> Raw records
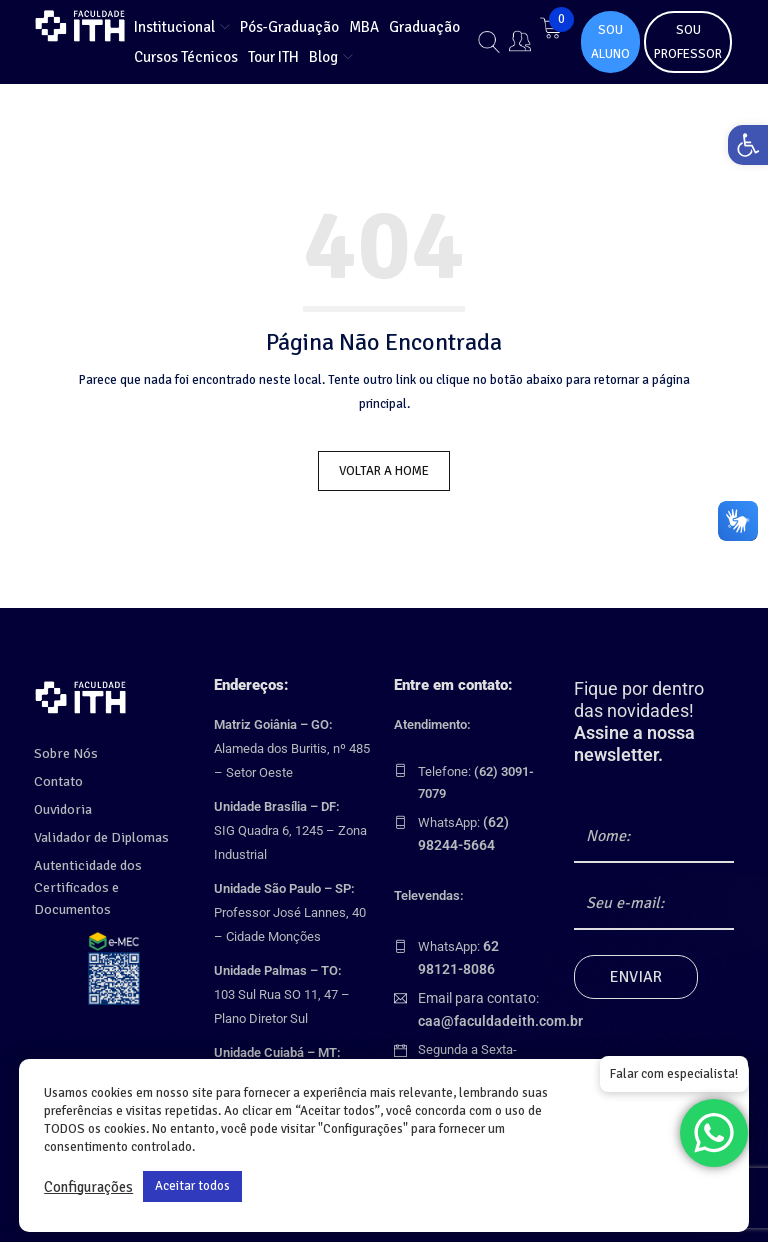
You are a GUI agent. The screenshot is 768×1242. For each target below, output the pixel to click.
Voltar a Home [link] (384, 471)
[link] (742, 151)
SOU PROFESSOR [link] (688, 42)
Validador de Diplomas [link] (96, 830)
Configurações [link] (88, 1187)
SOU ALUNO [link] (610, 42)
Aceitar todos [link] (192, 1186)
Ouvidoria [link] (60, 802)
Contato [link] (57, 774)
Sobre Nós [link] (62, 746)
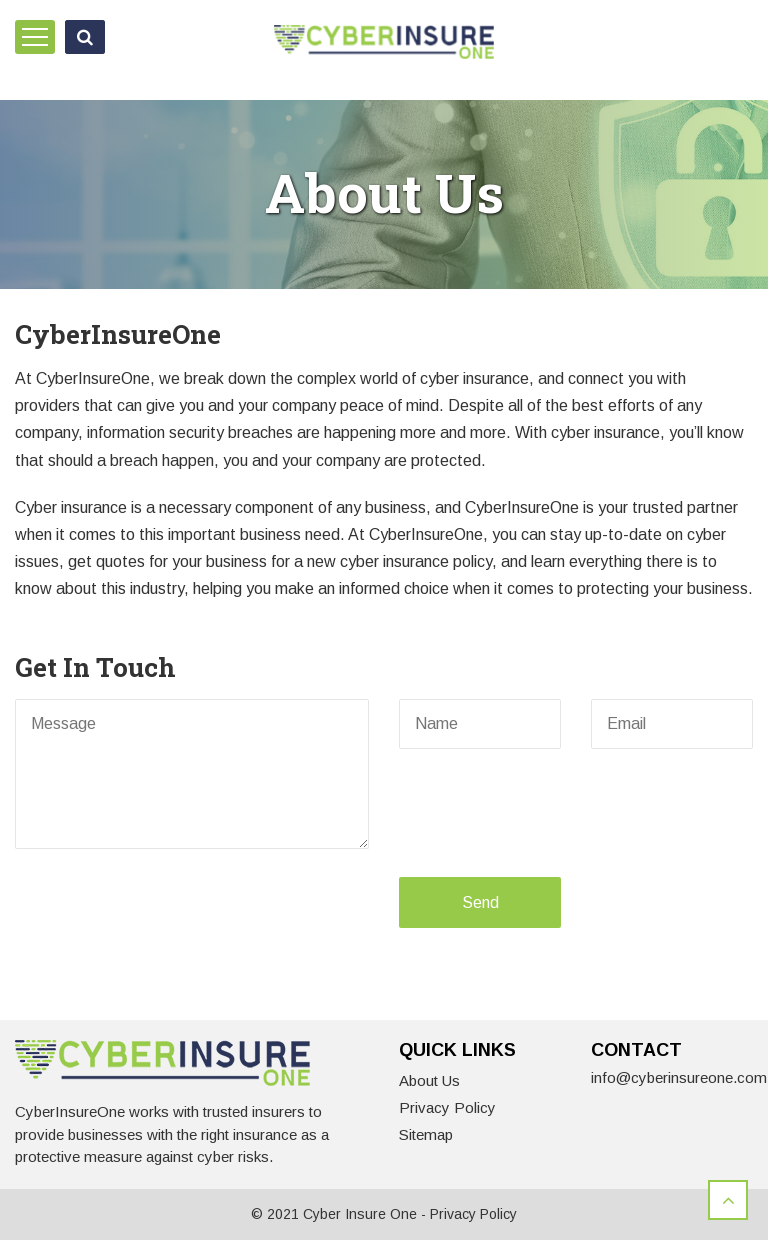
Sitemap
---
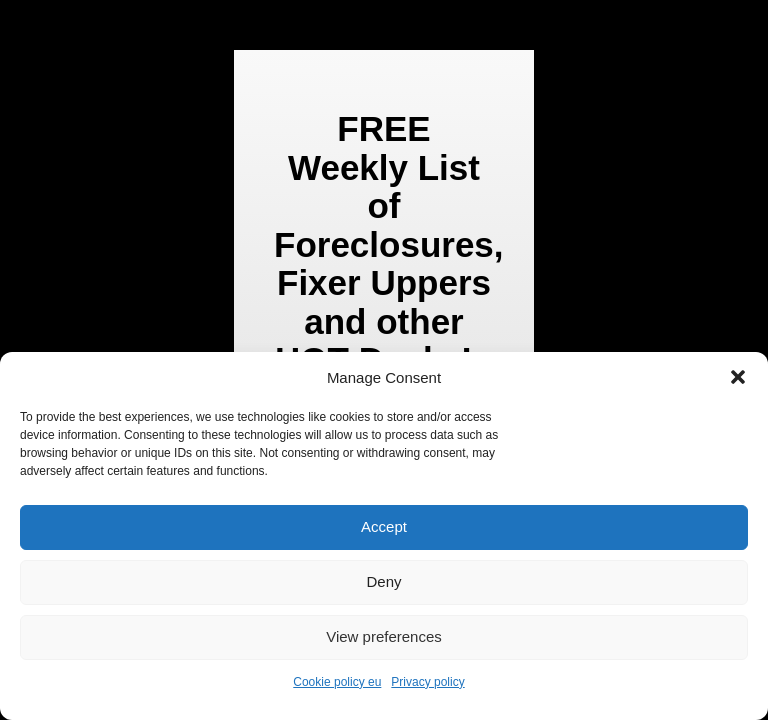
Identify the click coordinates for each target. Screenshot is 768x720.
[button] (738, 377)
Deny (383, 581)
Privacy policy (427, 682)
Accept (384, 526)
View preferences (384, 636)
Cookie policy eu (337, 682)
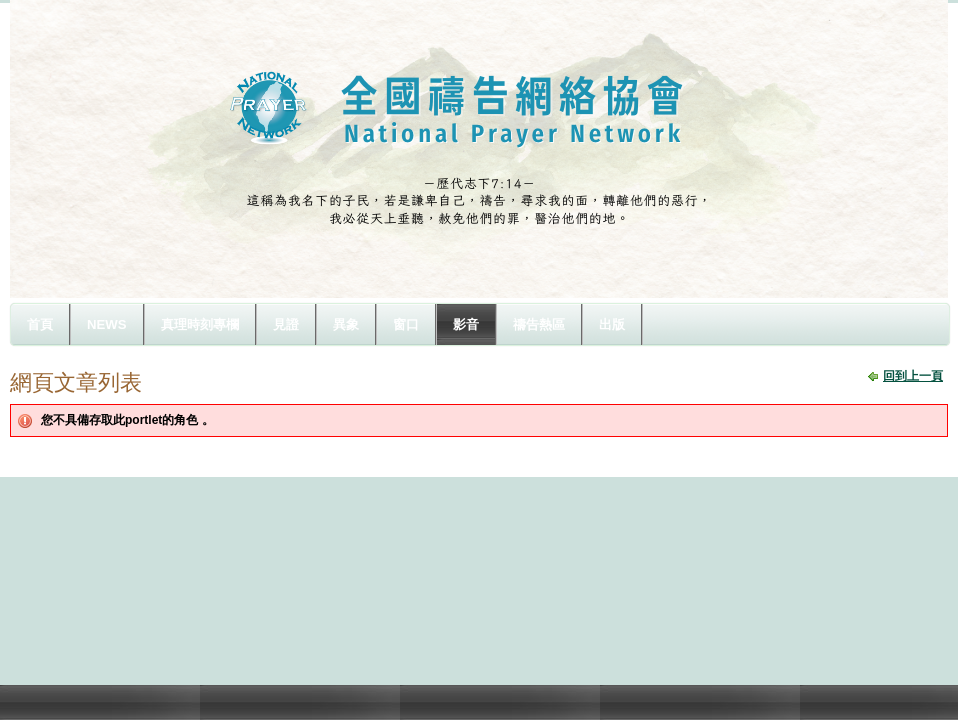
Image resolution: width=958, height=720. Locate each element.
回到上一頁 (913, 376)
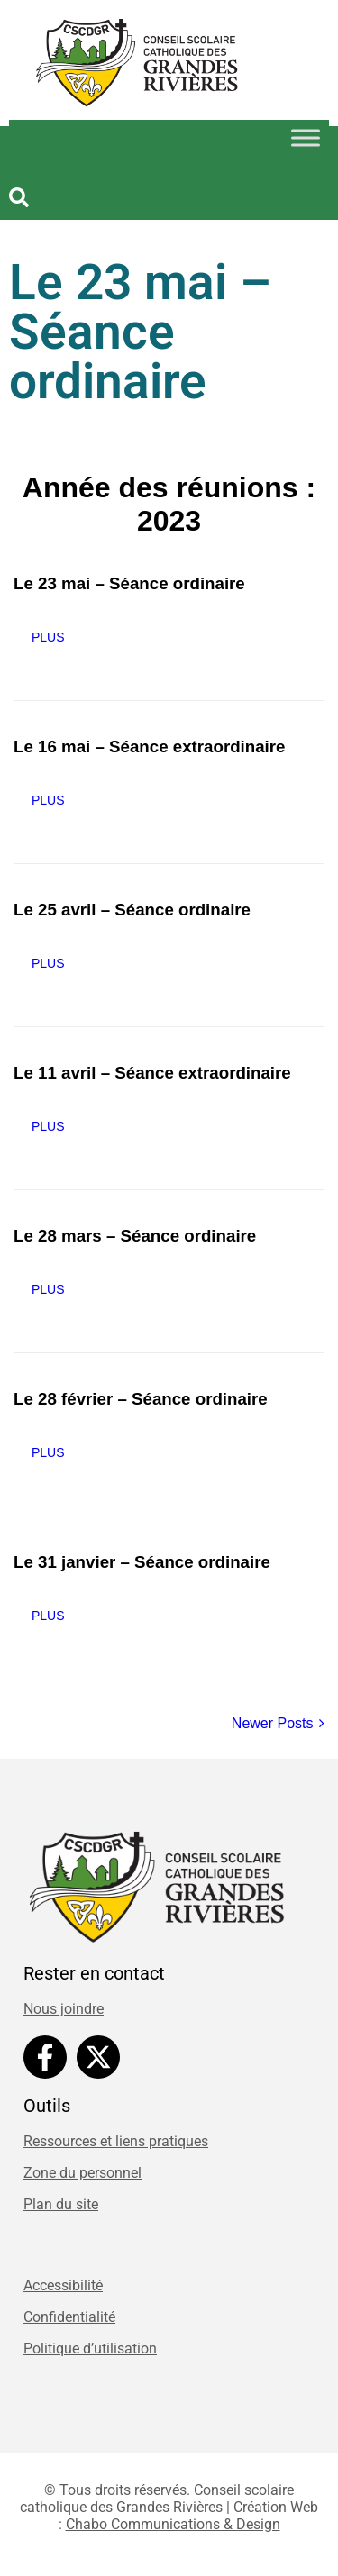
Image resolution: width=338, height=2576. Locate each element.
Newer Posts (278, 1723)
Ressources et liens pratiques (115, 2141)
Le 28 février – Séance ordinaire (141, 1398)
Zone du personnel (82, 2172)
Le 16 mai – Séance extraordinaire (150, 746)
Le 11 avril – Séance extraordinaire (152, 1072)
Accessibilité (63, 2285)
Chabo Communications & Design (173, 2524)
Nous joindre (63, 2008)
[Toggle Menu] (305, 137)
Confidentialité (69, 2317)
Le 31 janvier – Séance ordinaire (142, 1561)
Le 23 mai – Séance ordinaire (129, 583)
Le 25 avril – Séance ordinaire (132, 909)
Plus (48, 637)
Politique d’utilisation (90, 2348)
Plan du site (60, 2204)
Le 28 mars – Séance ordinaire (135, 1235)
* * *
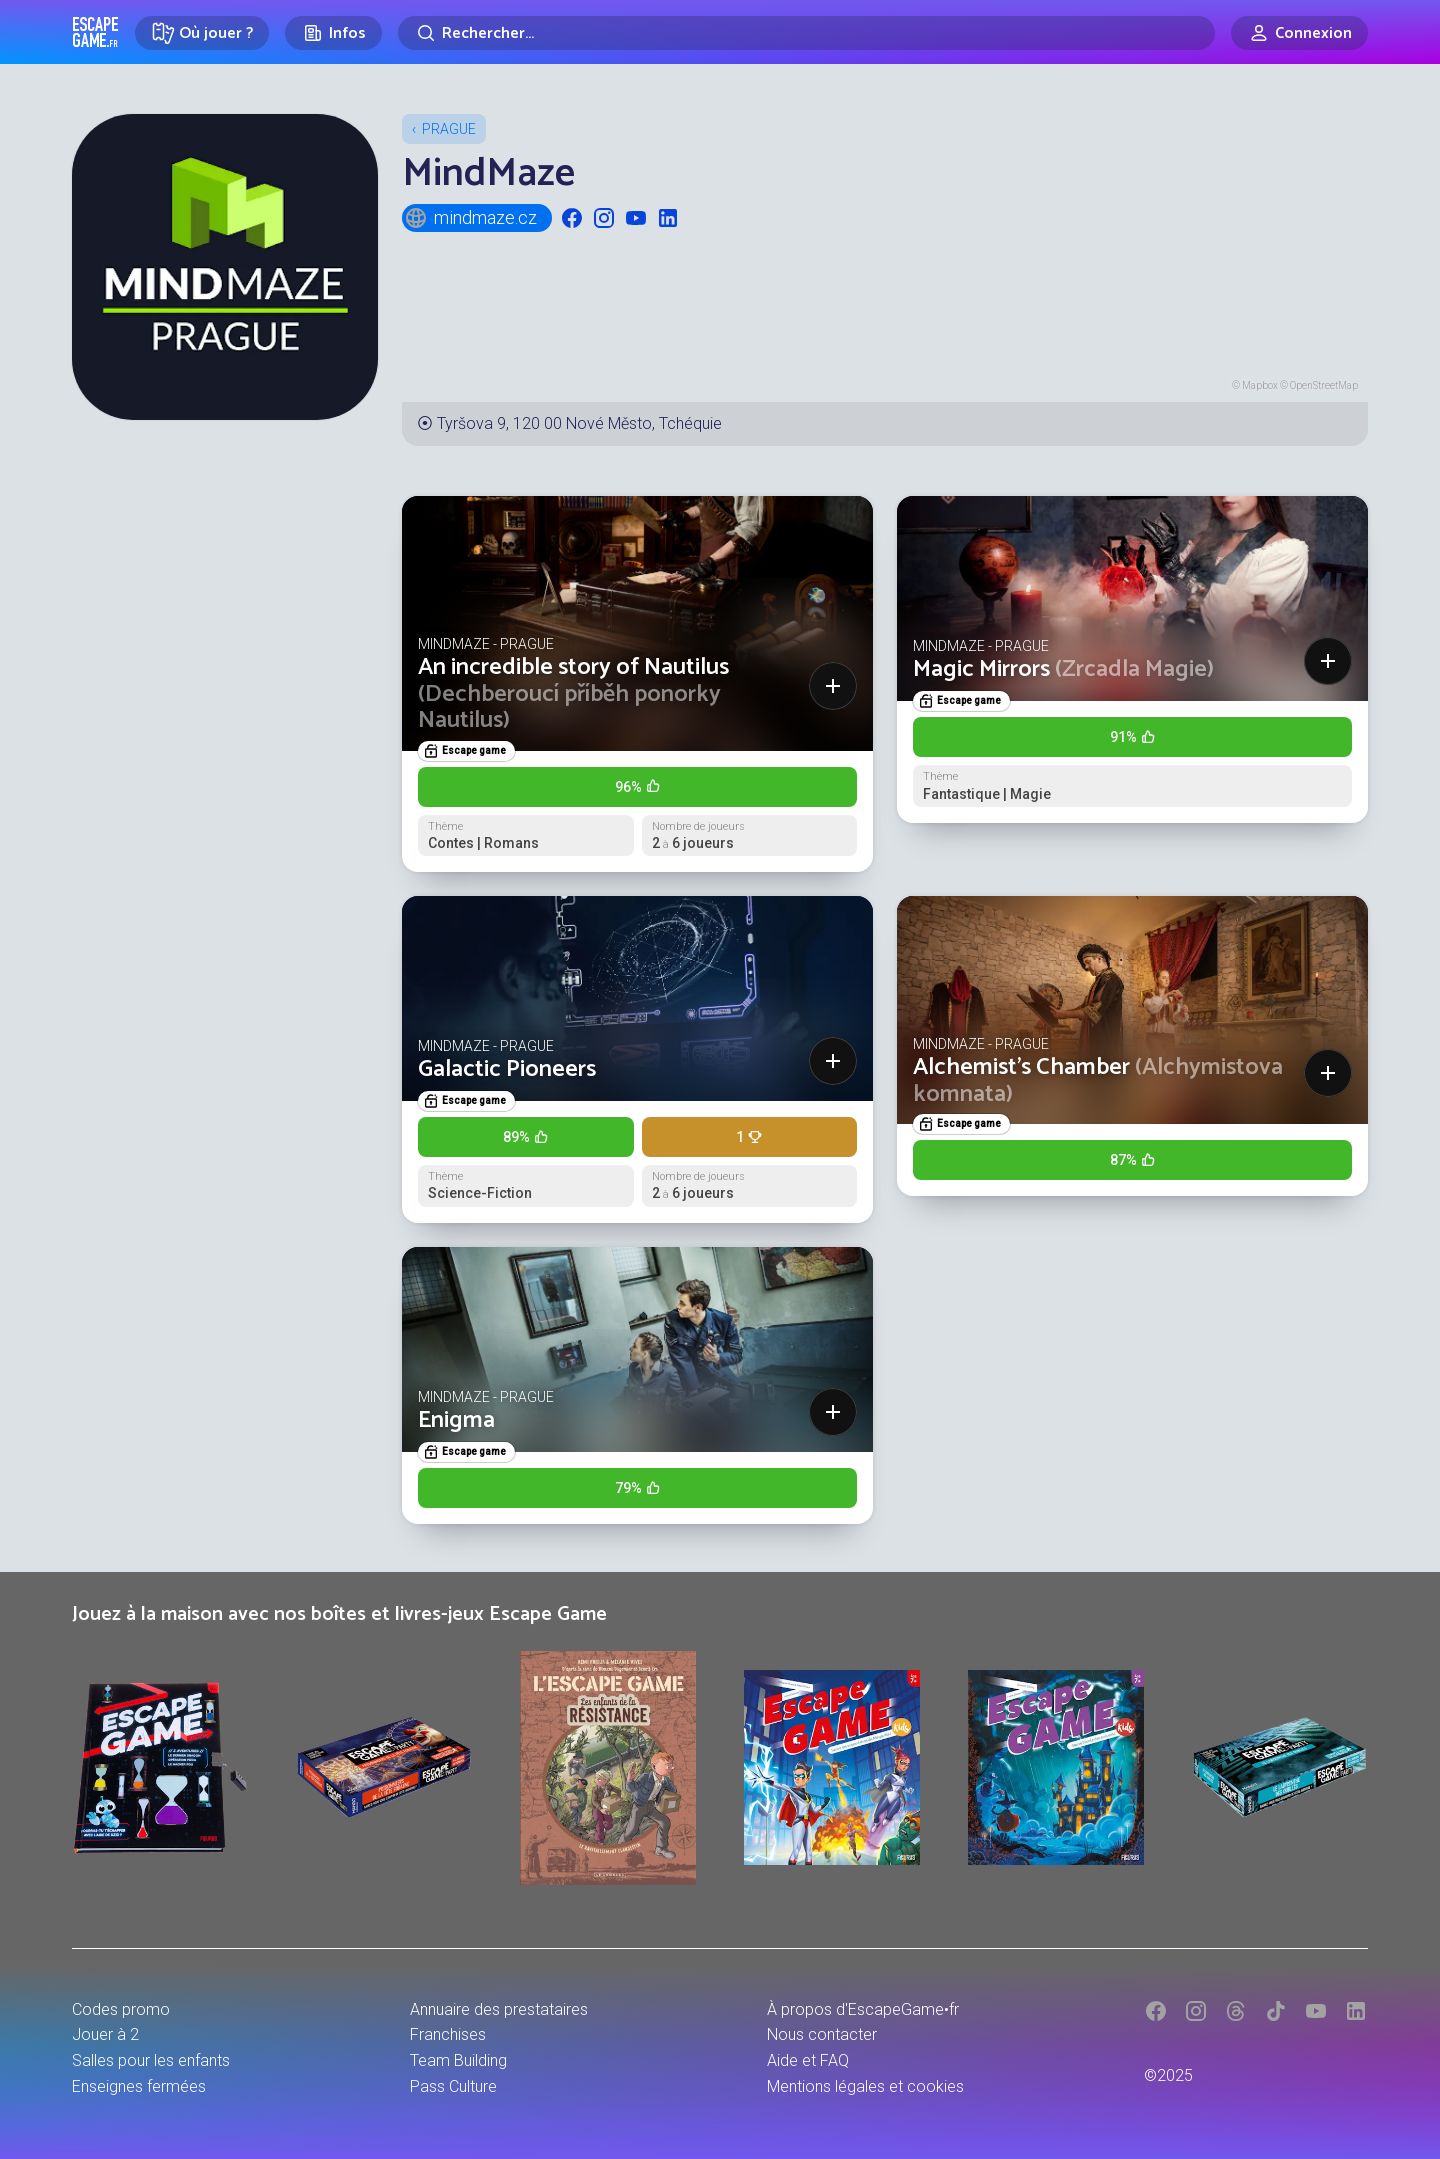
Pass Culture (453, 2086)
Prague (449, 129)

> Task brief
Gather each line above that contains the word "Image" and copy it out in full.

> Worked solution
Image resolution: width=958, height=720. Locate each element.
Image resolution: width=338, height=2576. Locate each element.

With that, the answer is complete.